> [What is being asked]:
Answer from the Punisher text:
1. Who is the film's writer/director?
2. In what month and year did Marvel Comics first introduce Frank Castle?
3. Which actor starred in Death Wish?

> [Document text]:
= = = = =

In bringing Marvel’s indomitable vigilante The Punisher to the big screen, writer/director Jonathan Hensleigh has created a gritty, muscular action thriller that is unlike any other film in the comic book genre. The story of a complicated hero who has no choice but to take on those who have committed egregious wrongs, The Punisher is classical action storytelling at its most exciting and intense. Its hero, Frank Castle, has no superhuman abilities, but his years of combat experience and expertise with conventional and exotic weapons render him an army unto himself – known as The Punisher. Making his directorial debut, Hensleigh marries a tightly constructed narrative to the lean-and-mean naturalism of seminal 1960s and 70s action pictures; the result is a film as commanding and smart as its hero. The Punisher is top-flight entertainment, yet it doesn’t stop there; as a narrative of revenge and redemption, it is a story that speaks to these volatile times. Background
Marvel Comics first introduced Frank Castle, the vigilante known as The Punisher, in February 1974, as a supporting character in The Amazing Spider-Man. Castle arrived in a popular culture that had responded strongly to loner anti-heroes like Gene Hackman’s Popeye Doyle (The French Connection) and Clint Eastwood’s Harry Callahan (Dirty Harry, Magnum Force), cops who confronted urban crime on their own unsparing terms. July 1974 – five months after The Punisher’s debut – saw the premiere of the controversial Death Wish, starring Charles Bronson as a New York architect turned vigilante. Comments Marvel Studios CEO and producer Avi Arad, “Like movies, comics are reflective of the time in which they are being published. The Punisher is a byproduct of 70’s anxieties about crime and social breakdown.”

= = = = =

> [Extracted material]:
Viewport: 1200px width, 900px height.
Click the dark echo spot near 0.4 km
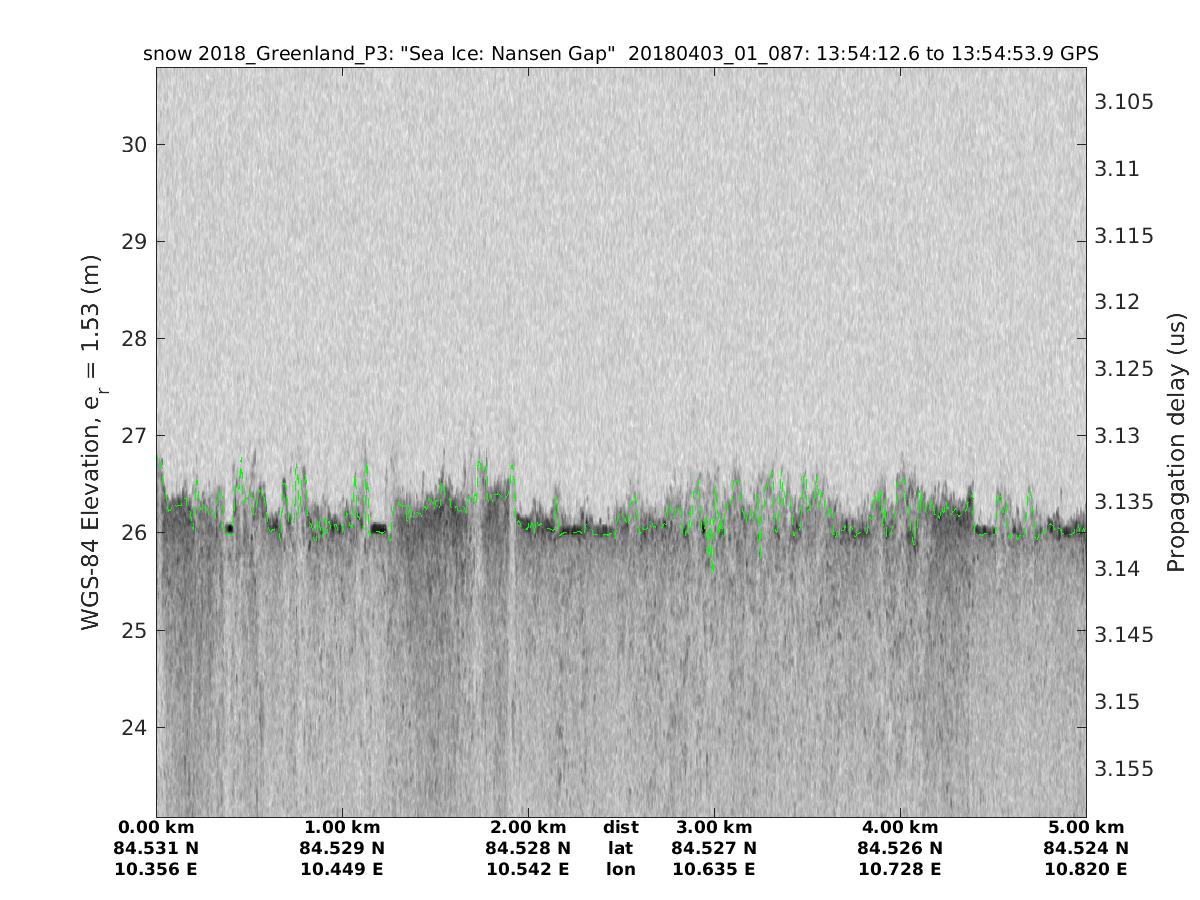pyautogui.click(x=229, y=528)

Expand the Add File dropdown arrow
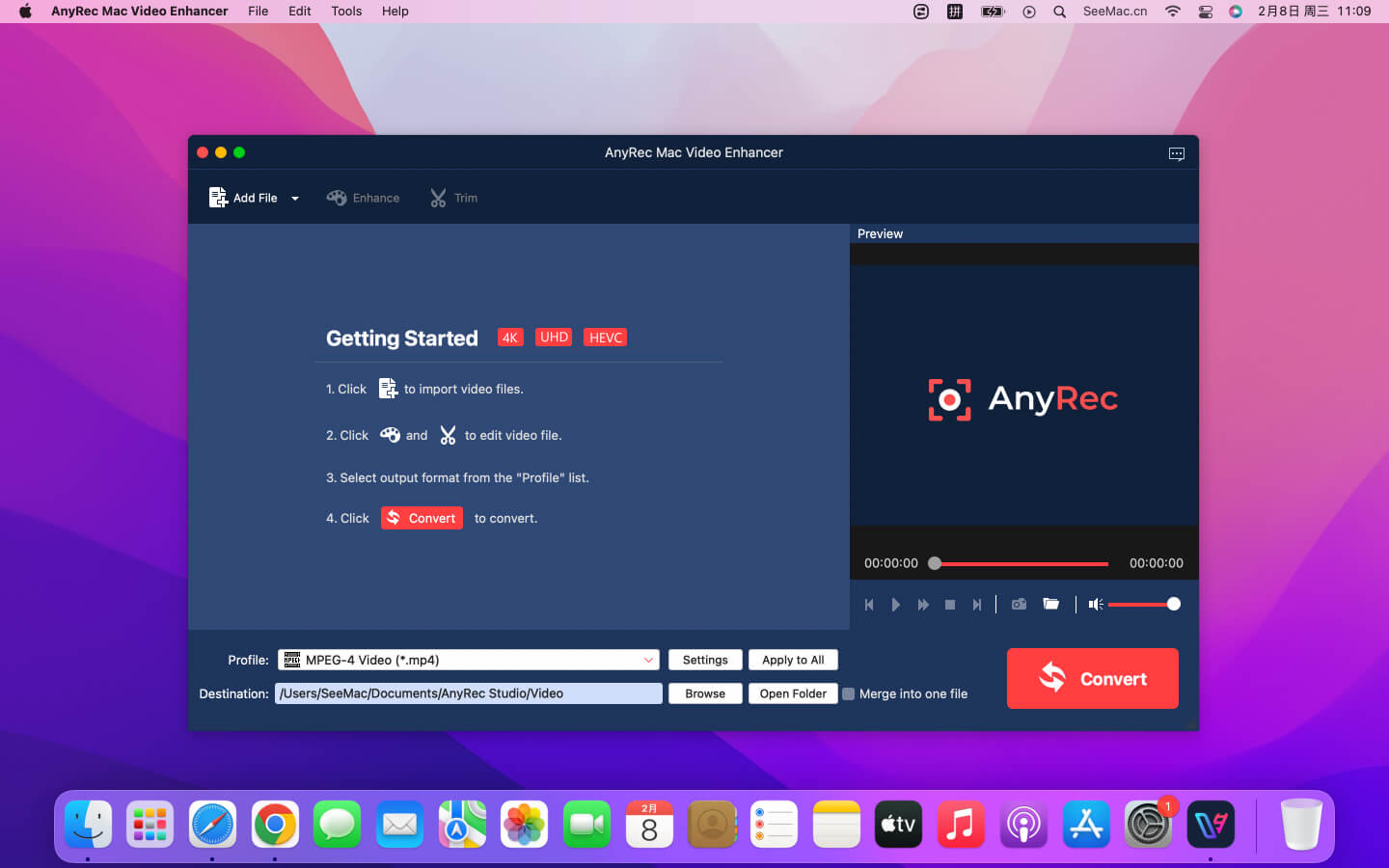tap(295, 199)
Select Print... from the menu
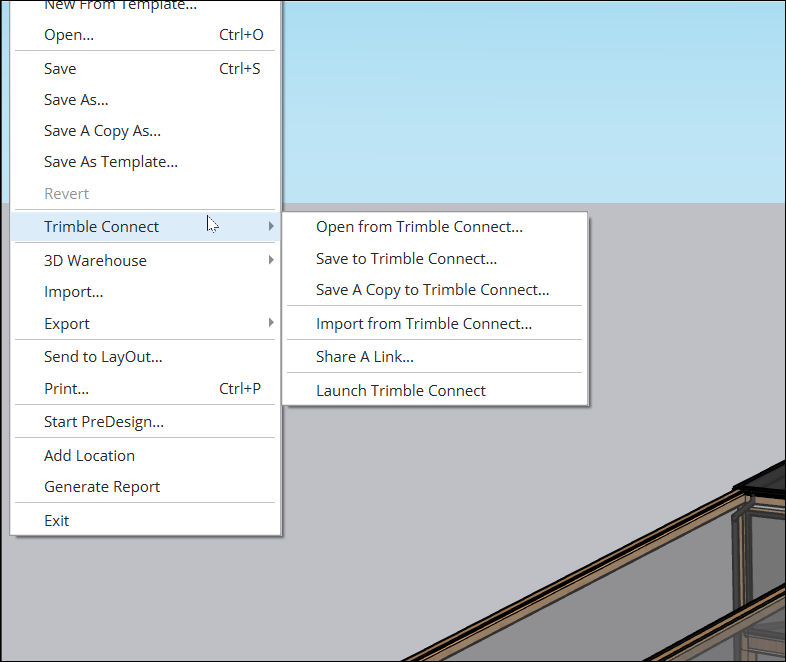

= = = = =

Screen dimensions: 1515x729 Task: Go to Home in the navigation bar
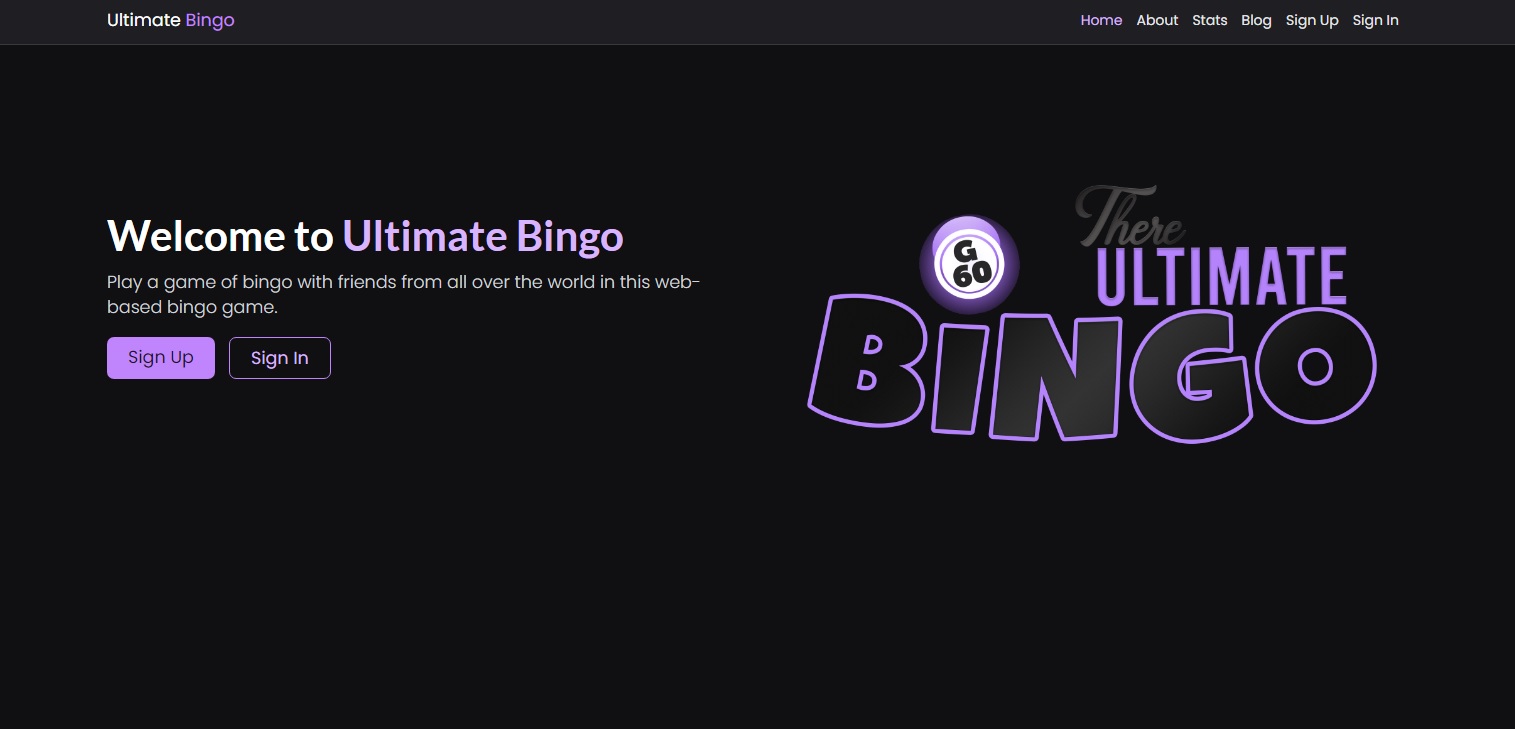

= = = = =

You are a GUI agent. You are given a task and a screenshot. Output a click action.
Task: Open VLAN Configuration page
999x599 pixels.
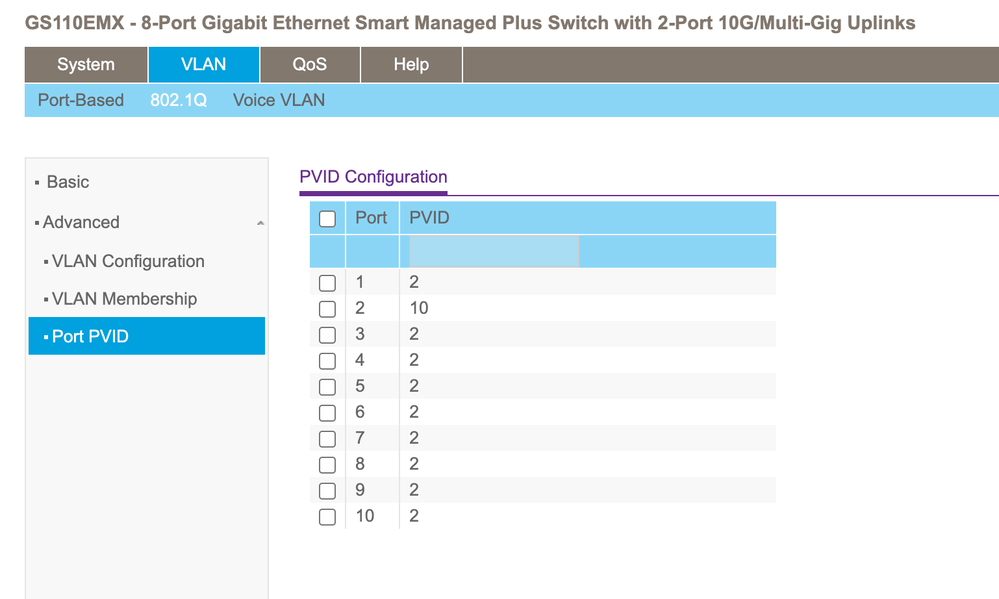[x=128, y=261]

= = = = =

> [Answer box]:
1. Jonathan Hensleigh
2. February 1974
3. Charles Bronson